Здесь получали осязательную реальность деяния богов и людей, их скорбь, их радость — в той форме, в какой они, мрачные или светлые, проявлялись в высокой сущности Аполлона: в виде вечного ритма, вечной гармонии всякого движений, всего существующего; ибо как раз то, что их вызывало и одухотворяло, жило и трепетало и в душе зрителя и находило свое совершеннейшее выражение там, где глаз и ухо, ум и сердце могли охватить и воспринять все в живом, жизненном процессе, непосредственно узреть и ощутить, а не только мысленно представить все то, что в противном случае должно было бы создать воображение. Дни представления трагедии были празднествами в честь божества, ибо бог здесь ясно, определенно выражал свою волю: поэт являлся его главным жрецом, он Действительно сливался со своим произведением, управлял танцем, присоединял свой голос к хору и в звучных строфах воспевал премудрость божественного разума.
Вот в чем заключалось искусство греков: образ Аполлона, воплощенный в творениях живого реального искусства, — вот искусство греческого народа во всей его недосягаемой правдивости и красоте.
Этот народ, проявлявший как в целом, так и в каждом своем отдельном представителе глубочайший индивидуализм и своеобразие, безудержно деятельный, видевший в достижении одного какого-либо предприятия лишь исходный момент для нового; терзаемый беспрестанными внутренними междоусобицами; заключавший и порывавший каждый день союзы, каждый день ввязывавшийся в новую борьбу; то победитель, то побежденный, сегодня на краю гибели, а завтра уничтожающий своего врага; непрестанно с величайшей гибкостью развивавший свою деятельность как вглубь, так и вширь, — этот народ бросал государственные собрания, суд, поля, корабли, ристалища и приходил из самых отдаленных мест, чтобы заполнить тридцать тысяч мест амфитеатра, где представилась самая глубокая из всех трагедий — «Прометей»36, чтобы постигнуть себя самого в этом величественнейшем произведении искусства, чтобы уяснить себе свою собственную деятельность, чтобы слиться возможно теснее со своей сущностью, своей коллективной душой, своим богом и стать снова в высшем и глубочайшем спокойствии тем же, чем он был несколькими часами раньше, когда был обуреваем неустанной борьбой и стремлением к крайнему проявлению своей личной индивидуальности.

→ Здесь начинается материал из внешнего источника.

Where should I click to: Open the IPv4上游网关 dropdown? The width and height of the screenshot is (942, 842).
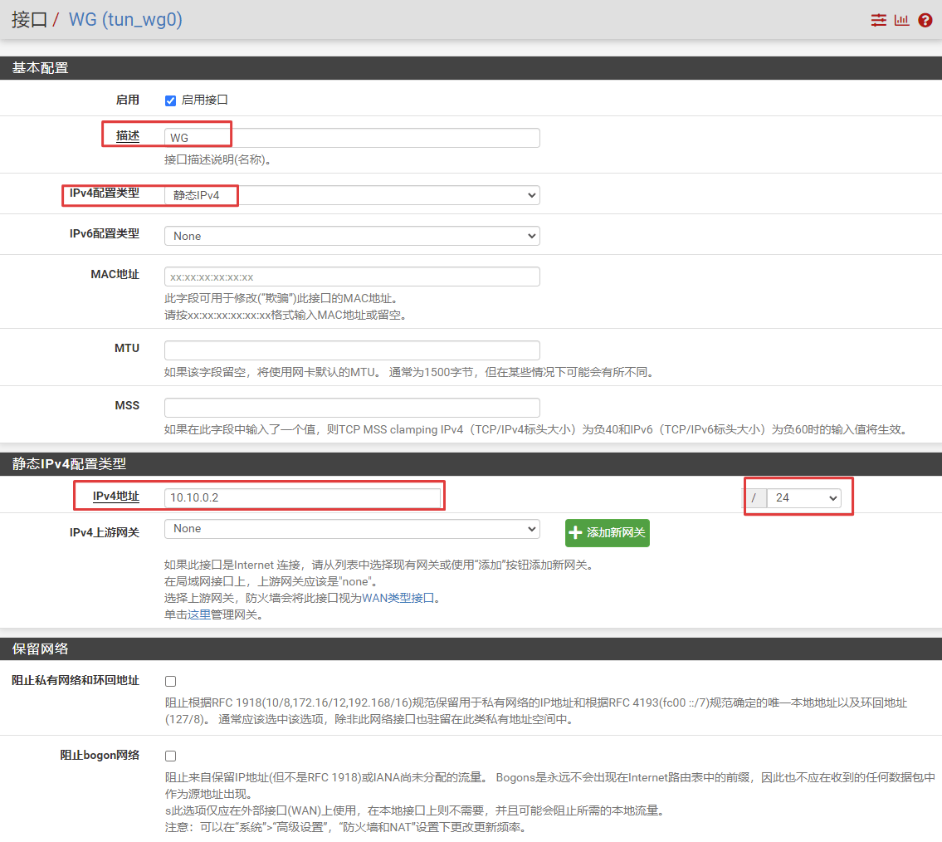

Грек, вечно страже своей личной, полнейшей независимости, преследующий везде тирана (ибо, как бы последний ни был умен и благороден, он мог бы пожелать над ним господствовать и стеснить его свободу и смелую волю); грек, презирающий доверчивую вялость, которая лениво и эгоистично отдыхает в льстивой тени чужой заботливости; он всегда настороже, неустанно обороняясь от чужеземного влияния, не позволяя доминировать никакой традиции (как бы стара и достойна уважения она ни была) над свободой своей жизни, своих поступков и своей мысли, — грек умолкал перед призывом хора, охотно подчинялся полным смысла требованиям сцены и великой, неумолимой необходимости, приговор которой автор трагедии провозглашал на сцене устами своих богов и героев.